A few weeks ago I dreamed I was standing in my grandparent's kitchen, by the window over their sink. I told my grandpa with all the excitement, joy & hope, that I wanted to buy their red house. I don't remember him saying anything to me, only a sense of acknowledgement & peace. Peace that he understood & was taking care of the details. The feeling of being inside the home I was raised felt euphoric. I went down to the basement & then my grandma came running down straight to me and gave me the tightest, warmest, longest hug. She said something to me about my heart & missing her. I woke in tears, strong emotional tears, not sad but overwhelmed because it felt so real. It felt as though I had been with them for only a fleeting moment, but enough time to fill me with an enormous amount of excitement. I had never dreamed of them together before.
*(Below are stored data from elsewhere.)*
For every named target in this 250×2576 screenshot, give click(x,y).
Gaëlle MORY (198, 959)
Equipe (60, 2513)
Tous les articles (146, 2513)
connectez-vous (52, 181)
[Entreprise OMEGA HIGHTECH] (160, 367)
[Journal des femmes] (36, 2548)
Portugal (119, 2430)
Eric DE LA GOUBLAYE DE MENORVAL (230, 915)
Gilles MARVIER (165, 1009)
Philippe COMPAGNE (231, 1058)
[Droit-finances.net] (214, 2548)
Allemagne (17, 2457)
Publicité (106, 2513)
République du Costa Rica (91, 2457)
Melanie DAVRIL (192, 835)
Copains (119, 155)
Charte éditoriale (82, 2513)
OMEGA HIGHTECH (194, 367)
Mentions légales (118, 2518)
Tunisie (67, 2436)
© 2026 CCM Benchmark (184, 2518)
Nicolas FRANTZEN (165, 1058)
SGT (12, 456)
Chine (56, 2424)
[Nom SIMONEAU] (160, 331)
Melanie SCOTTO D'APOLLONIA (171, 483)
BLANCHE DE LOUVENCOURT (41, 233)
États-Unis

This dream occured right at the same time as we had put our house on the market so that we could move into a red house that looks as though it belongs on the streets of Charleston. The red is the same shade as my grandparent's house. The next morning I told Ryan about the dream & I said with an otherworldly confidence, we will get an offer on our home on October first, my grandpa's birthday! I said, "just watch it happen!"
October first came & I woke wishing I could sit at the kitchen table and drink coffee with my grandpa. I thought of him all day, thinking about how we'd celebrate with cake & gifts if he were still here. It's hard to believe he's been gone for 27 years. At dinner my phone rang & it was our realtor. And guess what? We got a full asking price, non-contingent offer, on my grandpa's birthday - October first! I was choking back tears when I told my realtor I already knew the offer was coming on this exact day. And Ryan looked at me with huge + amazed eyes because it really did happen. I was jumping up & down wanting him to acknowledge the date with me & he did, surprised as always when this kind of stuff happens to us.
I've been waiting to share this house for the right moment & here it is! Our next home & we are so excited for the next chapter that will begin in early November. November!!!! Just in time for Thanksgiving & Christmas. We are so incredibly grateful!!!
Our angels, I miss them so much, but I'm glad they're always close by.
Next project up --- propagating our Magnolia tree! Wish me luck on rooting our special tree.
Prayers, faith, dreams, angels, sixth-sense, spirituality, synchronicity, signs from above --- all of it, it's so real & so beautiful. All the missing & aching for the ones we love that have gone can be miraculously wonderous if we believe & connect. They're always with us!
Can't wait to share more house news soon.